Неопределенная позиция государства в отношении проституции еще более усугубляла положение торгующих телом женщин: ни один из режимов не пошел дальше декларативного запрещения проституции. Причины этого невнимания лежат на поверхности. Обилие проблем и недостаток средств у властных инстанций позволяли смотреть на этот феномен как на второстепенный. Поставить нелегальную «подсобную» проституцию под государственный контроль было невыполнимой задачей вследствие ее размаха. Наконец, не исключено, что маскулинные идеологические клише власть предержащих обусловили широкую амплитуду колебаний интерпретации продажных женщин – от жертвы старого порядка до преступниц.

К преимущественно женским способам борьбы за существование, видимо, следует отнести и совокупность методик по сбережению пищи: технологии консервирования и экономии продуктов, использовании экстраординарной рецептуры, заготовку и приготовление суррогатов пищи. Наконец, к женским методам выживания следует отнести и явление с, на первый взгляд, «неженским лицом» – людоедство и трупоедство, масштабы которого во время голодной катастрофы 1921-1922 гг. не поддаются точной реконструкции. Его практиковали преимущественно женщины из сельских местностей, охваченных голодным бедствием, – представительницы национальных меньшинств, «ядро» питания которых составляла мясная пища, а также жительницы в прошлом зажиточных казачьих станиц. Ни те, ни другие не имели опыта заготовки и потребления суррогатов.
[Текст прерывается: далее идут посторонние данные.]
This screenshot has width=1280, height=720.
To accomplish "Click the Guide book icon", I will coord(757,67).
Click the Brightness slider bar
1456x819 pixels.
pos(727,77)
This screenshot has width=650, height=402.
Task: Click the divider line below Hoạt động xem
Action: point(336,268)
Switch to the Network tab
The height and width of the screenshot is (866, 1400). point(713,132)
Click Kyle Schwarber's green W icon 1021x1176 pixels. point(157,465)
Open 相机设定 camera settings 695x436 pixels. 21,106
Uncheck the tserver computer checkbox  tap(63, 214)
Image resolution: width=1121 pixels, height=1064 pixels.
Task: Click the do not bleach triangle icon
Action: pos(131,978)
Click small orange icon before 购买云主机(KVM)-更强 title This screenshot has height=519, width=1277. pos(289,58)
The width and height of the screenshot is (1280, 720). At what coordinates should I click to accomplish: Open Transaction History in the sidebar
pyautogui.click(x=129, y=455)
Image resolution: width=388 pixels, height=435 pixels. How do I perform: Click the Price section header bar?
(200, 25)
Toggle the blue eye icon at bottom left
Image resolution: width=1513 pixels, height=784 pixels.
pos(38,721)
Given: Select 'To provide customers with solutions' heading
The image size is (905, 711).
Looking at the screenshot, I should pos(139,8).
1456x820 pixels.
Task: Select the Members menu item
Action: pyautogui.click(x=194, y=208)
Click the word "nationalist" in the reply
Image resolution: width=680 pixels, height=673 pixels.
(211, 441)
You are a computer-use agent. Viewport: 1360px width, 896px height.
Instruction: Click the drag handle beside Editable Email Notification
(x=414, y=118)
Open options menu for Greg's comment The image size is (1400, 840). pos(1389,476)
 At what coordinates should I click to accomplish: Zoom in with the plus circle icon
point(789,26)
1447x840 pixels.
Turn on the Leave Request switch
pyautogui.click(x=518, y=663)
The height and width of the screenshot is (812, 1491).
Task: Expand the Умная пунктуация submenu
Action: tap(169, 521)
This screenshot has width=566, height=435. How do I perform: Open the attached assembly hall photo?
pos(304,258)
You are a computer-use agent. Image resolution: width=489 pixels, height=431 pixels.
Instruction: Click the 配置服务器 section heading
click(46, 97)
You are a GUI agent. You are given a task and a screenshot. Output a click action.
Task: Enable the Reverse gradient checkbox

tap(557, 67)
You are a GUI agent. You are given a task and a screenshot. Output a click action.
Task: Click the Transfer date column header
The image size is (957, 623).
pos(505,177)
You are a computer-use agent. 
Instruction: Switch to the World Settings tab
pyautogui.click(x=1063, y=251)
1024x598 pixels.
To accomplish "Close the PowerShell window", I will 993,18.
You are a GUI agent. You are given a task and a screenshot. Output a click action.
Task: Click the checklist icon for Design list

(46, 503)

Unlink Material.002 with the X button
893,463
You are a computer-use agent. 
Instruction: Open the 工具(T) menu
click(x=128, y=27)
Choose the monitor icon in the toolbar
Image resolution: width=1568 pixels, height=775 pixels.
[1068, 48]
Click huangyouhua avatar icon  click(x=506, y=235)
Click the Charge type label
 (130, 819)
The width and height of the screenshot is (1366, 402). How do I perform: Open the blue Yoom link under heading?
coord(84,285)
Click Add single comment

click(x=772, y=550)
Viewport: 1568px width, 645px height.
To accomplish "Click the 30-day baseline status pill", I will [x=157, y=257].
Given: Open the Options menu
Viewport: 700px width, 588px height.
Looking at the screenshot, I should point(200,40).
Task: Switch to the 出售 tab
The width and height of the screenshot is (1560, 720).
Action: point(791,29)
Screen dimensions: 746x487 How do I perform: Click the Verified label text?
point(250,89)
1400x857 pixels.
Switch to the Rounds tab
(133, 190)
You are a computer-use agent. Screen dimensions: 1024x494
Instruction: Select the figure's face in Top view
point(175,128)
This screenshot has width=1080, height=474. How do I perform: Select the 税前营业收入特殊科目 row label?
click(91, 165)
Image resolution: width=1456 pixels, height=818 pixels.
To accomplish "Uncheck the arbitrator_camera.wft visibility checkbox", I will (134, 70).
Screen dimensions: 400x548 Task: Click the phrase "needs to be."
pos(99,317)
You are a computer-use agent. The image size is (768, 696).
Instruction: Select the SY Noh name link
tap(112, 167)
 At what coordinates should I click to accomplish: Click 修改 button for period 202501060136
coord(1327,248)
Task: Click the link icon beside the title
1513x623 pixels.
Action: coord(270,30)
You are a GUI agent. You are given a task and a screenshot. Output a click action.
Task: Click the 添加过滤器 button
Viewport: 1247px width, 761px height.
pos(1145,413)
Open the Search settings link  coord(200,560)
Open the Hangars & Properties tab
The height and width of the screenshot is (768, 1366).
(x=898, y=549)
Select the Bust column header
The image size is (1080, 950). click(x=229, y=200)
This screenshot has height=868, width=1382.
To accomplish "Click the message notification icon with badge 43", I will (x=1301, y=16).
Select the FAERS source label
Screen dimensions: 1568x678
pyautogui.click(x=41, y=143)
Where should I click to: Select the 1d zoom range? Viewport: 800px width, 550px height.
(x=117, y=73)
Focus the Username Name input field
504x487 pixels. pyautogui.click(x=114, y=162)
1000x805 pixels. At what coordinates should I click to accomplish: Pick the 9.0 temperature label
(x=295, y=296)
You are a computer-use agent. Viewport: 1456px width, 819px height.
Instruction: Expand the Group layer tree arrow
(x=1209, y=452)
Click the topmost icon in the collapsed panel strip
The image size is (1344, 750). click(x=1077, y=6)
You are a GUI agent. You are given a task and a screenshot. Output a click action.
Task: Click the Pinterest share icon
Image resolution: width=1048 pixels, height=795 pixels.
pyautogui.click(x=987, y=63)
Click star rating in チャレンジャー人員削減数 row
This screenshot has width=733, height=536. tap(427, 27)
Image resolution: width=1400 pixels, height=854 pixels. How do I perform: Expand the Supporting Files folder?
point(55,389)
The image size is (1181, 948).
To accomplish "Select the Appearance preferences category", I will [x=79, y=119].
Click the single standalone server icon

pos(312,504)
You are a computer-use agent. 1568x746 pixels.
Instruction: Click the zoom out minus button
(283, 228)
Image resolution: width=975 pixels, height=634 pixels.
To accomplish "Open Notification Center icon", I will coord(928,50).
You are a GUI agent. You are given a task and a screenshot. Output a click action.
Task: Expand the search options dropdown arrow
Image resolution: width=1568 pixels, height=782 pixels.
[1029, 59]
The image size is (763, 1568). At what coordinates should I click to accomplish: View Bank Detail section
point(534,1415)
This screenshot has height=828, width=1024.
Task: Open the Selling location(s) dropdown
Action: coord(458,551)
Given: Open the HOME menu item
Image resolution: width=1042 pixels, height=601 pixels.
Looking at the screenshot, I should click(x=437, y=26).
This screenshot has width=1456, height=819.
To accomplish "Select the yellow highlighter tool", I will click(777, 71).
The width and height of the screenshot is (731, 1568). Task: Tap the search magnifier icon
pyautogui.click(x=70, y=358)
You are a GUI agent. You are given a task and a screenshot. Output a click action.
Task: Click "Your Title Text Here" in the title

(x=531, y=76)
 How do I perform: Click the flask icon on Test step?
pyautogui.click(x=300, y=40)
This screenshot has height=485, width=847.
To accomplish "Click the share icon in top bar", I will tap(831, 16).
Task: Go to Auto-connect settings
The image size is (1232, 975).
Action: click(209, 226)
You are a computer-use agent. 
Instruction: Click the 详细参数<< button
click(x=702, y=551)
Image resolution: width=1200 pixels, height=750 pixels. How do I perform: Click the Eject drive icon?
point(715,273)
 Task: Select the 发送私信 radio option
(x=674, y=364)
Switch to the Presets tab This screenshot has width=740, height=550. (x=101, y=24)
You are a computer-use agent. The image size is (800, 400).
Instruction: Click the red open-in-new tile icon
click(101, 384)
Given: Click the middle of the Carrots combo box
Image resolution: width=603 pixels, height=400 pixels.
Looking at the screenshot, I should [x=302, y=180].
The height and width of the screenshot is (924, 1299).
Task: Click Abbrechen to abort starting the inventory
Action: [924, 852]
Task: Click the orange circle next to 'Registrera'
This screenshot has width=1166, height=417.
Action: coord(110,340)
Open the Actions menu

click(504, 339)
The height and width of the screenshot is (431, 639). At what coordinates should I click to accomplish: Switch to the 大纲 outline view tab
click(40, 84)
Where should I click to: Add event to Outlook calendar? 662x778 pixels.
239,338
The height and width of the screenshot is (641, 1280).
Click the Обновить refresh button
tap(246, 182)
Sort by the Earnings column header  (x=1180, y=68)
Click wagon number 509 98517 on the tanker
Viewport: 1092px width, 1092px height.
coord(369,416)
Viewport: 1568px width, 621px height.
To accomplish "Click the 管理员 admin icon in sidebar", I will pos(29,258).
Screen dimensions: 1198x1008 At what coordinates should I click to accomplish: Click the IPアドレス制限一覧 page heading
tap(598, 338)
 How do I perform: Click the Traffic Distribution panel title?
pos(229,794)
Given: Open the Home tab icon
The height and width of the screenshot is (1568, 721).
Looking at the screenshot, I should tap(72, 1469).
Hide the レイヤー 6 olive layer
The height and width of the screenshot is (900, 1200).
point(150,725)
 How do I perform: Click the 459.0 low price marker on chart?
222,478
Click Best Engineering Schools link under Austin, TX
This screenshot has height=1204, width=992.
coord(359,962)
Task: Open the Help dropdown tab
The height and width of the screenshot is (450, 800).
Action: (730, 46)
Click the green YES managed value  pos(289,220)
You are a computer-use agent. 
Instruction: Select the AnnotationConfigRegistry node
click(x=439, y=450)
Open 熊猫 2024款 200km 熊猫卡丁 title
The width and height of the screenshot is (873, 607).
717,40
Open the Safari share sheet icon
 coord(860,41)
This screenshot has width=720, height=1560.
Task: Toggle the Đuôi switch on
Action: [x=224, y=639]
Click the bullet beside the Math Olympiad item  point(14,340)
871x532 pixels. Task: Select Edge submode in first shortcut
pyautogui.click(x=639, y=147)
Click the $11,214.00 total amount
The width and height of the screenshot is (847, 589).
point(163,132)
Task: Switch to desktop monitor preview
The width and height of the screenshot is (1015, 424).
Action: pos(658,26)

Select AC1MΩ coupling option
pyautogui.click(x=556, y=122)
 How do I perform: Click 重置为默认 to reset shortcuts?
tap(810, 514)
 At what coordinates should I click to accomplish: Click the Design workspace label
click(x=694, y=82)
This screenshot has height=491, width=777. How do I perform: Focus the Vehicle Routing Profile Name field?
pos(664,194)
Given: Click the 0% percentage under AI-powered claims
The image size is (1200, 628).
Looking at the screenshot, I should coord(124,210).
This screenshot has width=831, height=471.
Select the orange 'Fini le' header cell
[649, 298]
Среди жертв женщин-людоедок значительное место занимали собственные дети младшего возраста. Шокирующее, на первый взгляд, поведение женщин поддается, тем не менее, рациональной интерпретации. Смерть детей от голода и картина их предсмертных мучений рождали искушение прекратить их муки и воспользоваться их останками для поддержания собственной жизни. Будучи существами, биологически более жизнеспособными, женщины сохраняли рассудок, что проявлялось в их поведении во время подготовки и осуществления убийств, приготовления пищи, а также отражалось в их осмысленных объяснениях своих действий на допросах. Представители мужского пола, потреблявшие в пищу человеческое мясо или проявлявшие склонность к этому, были охвачены, судя по ряду свидетельств, тяжелыми психическими расстройствами.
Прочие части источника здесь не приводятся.